===== Document passage

Classic Vietnamese Beef Pho, with a rich and savory broth, and of course delicious noodles.


Ingredients

Scale

For the broth:

  • 5 pounds beef neck bones (you need meaty bones, do not use bones that have no meat or your soup will be watery and flavorless)
  • 1 pound brisket or chuck roast
  • 3 2-inch pieces of ginger, washed and slightly smashed with the side of a knife
  • 2 large yellow onions washed and halved
  • 8 whole star anise
  • 3 cinnamon stick
  • 5 whole cloves 
  • 1 cup fish sauce
  • 2 tablespoons sea salt
  • 3 tablespoons sugar

For Serving:

  • 2 lb frozen/fresh pho noodles defrosted
  • 1 pound of shaved top round, sirloin, or rib eye
  • 4 scallions, chopped
  • 2 shallots or ¼ yellow onion, thinly sliced 

Garnishes:

  • ½ lb fresh bean sprouts
  • 1 bunch of thai/holy basil
  • 1 small bunch cilantro or culantro leaves
  • jalapeno or Serrano chile, thinly sliced
  • 2 limes quartered

Condiments: 

  • Hoisin sauce
  • sriracha chile sauce
  • fish sauce 

Instructions

Make the broth:

  1. Turn the broiler on high and move the oven rack to the top. Put the onions (cut side up) and ginger on a baking tray and broil for 10-12 mins. Don’t be scared. Make sure they are well browned/blackened. 
  2. Flip the onions and ginger and broil for another 6-8 mins.  In the last couple of minutes, add the star anise, cinnamon sticks, and cloves to the pan to toast. Place the spices, the onions, and ginger in a bowl and set aside.

==========
===== Data

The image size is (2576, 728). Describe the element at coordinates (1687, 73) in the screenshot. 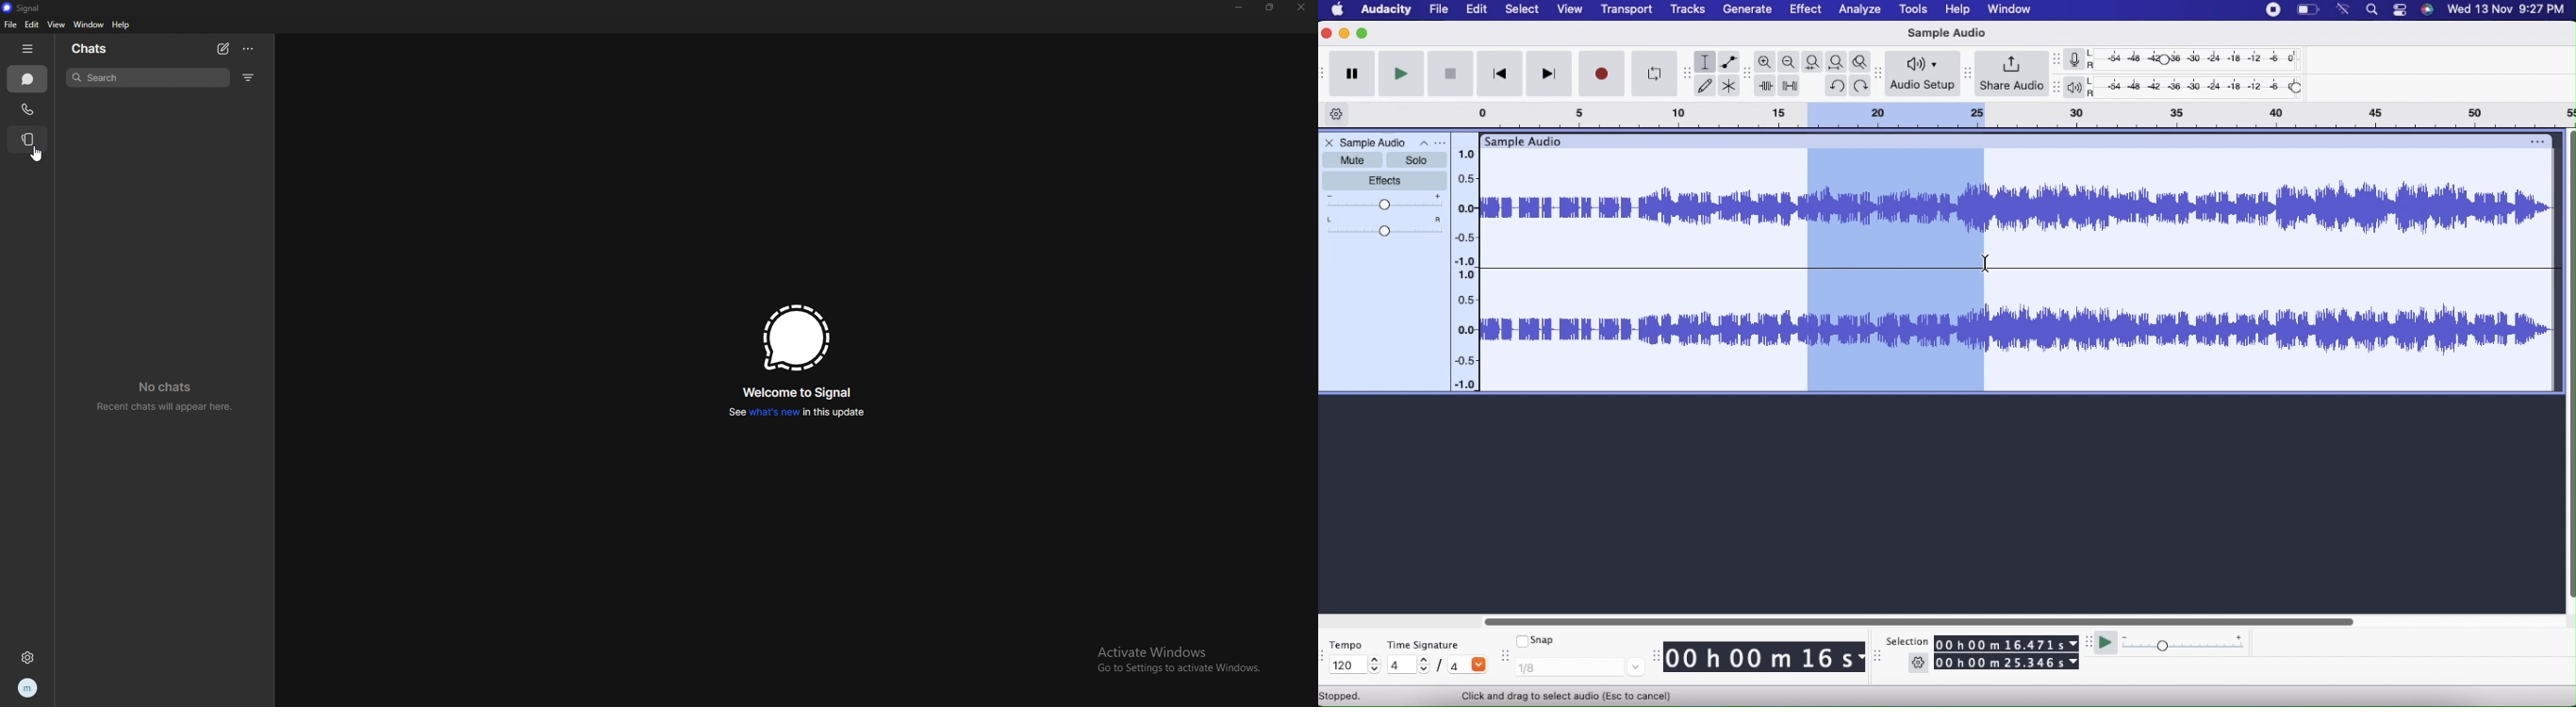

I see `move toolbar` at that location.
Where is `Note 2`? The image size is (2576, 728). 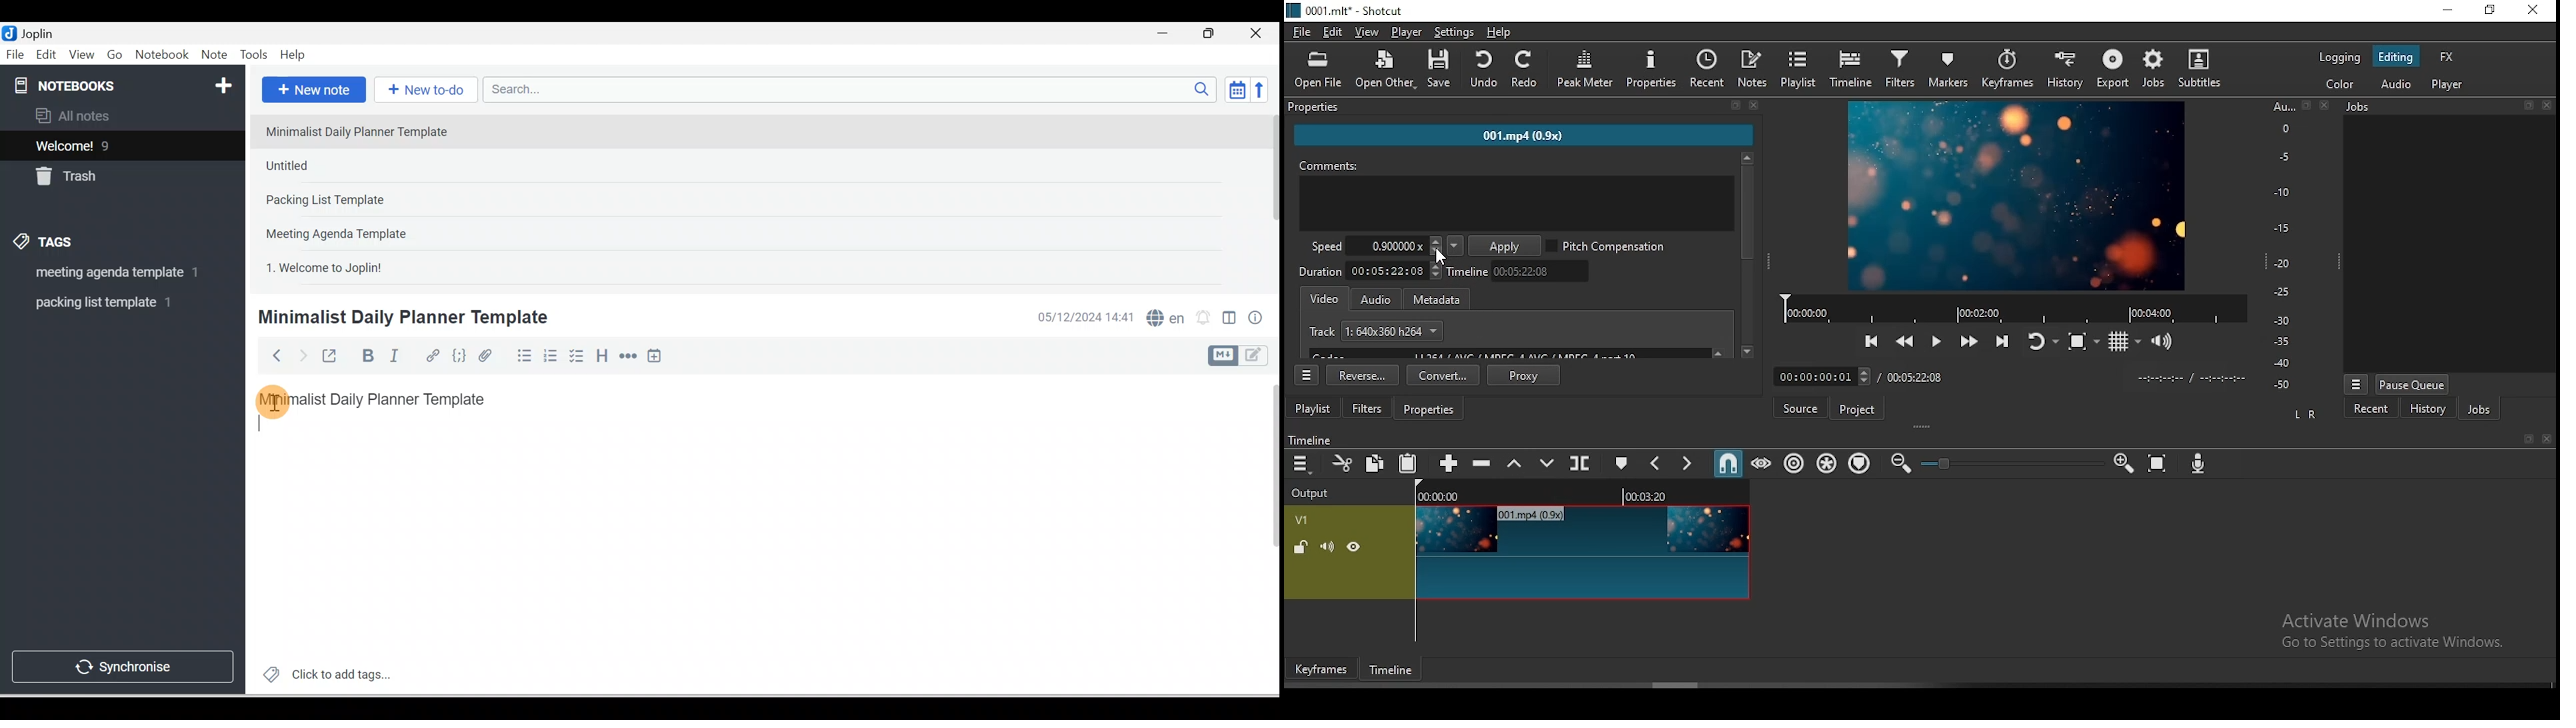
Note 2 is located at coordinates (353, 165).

==========

In the pho recipe, how many minutes are the onions and ginger broiled before they are flipped? The listing has no connection to the pho recipe.

10-12 minutes.